Convert the lines from the one containing "Task: Switch to the Timeline tab" through the one containing "This screenshot has width=1536, height=797.", inclusive, into a numbered list, skipping any blank lines.
-------- Extracted data
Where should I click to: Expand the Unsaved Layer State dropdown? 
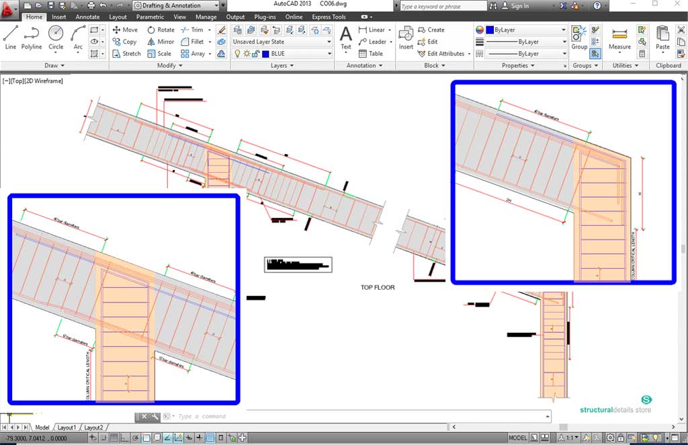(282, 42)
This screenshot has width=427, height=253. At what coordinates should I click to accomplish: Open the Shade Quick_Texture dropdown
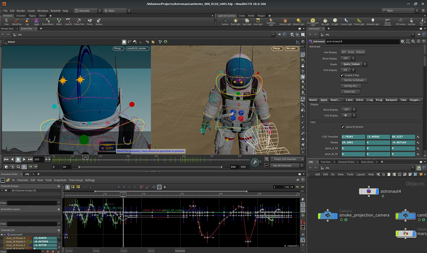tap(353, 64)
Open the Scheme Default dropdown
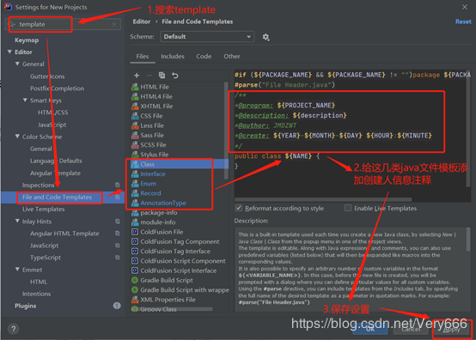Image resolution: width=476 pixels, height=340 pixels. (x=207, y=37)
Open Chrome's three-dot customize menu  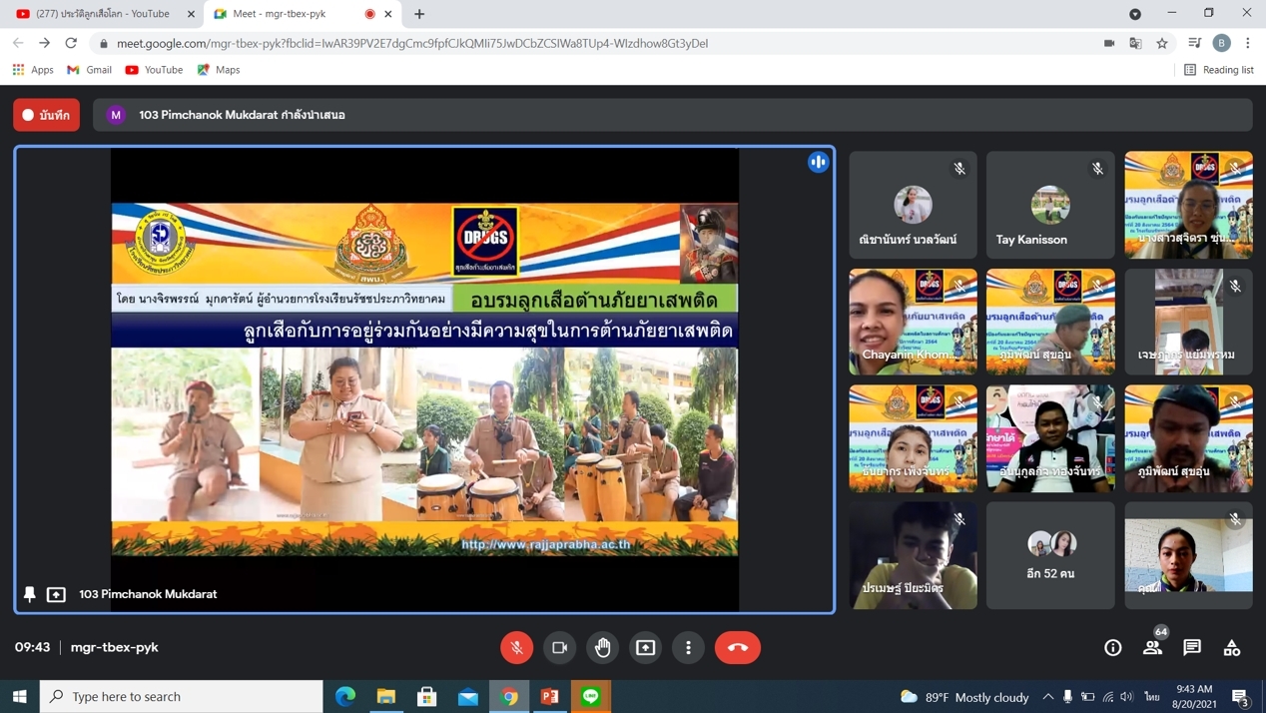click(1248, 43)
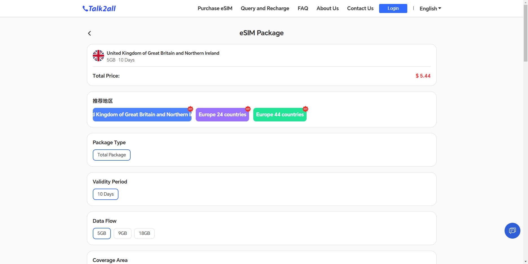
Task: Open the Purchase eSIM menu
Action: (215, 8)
----------------
-------- Extracted data
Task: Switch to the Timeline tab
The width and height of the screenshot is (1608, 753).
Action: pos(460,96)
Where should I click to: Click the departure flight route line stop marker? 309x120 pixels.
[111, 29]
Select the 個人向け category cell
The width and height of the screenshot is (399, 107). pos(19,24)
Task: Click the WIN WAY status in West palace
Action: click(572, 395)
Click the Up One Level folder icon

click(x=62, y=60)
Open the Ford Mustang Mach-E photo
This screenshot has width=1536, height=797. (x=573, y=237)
----------------
→ Answer to this problem
1. Task: Switch to the Timeline tab
2. The width and height of the screenshot is (1608, 753).
3. Action: pos(460,96)
4. Where should I click to: Click the departure flight route line stop marker? 309x120 pixels.
5. [111, 29]
6. Select the 個人向け category cell
7. The width and height of the screenshot is (399, 107). pos(19,24)
8. Task: Click the WIN WAY status in West palace
9. Action: click(572, 395)
10. Click the Up One Level folder icon
11. click(x=62, y=60)
12. Open the Ford Mustang Mach-E photo
13. This screenshot has width=1536, height=797. (x=573, y=237)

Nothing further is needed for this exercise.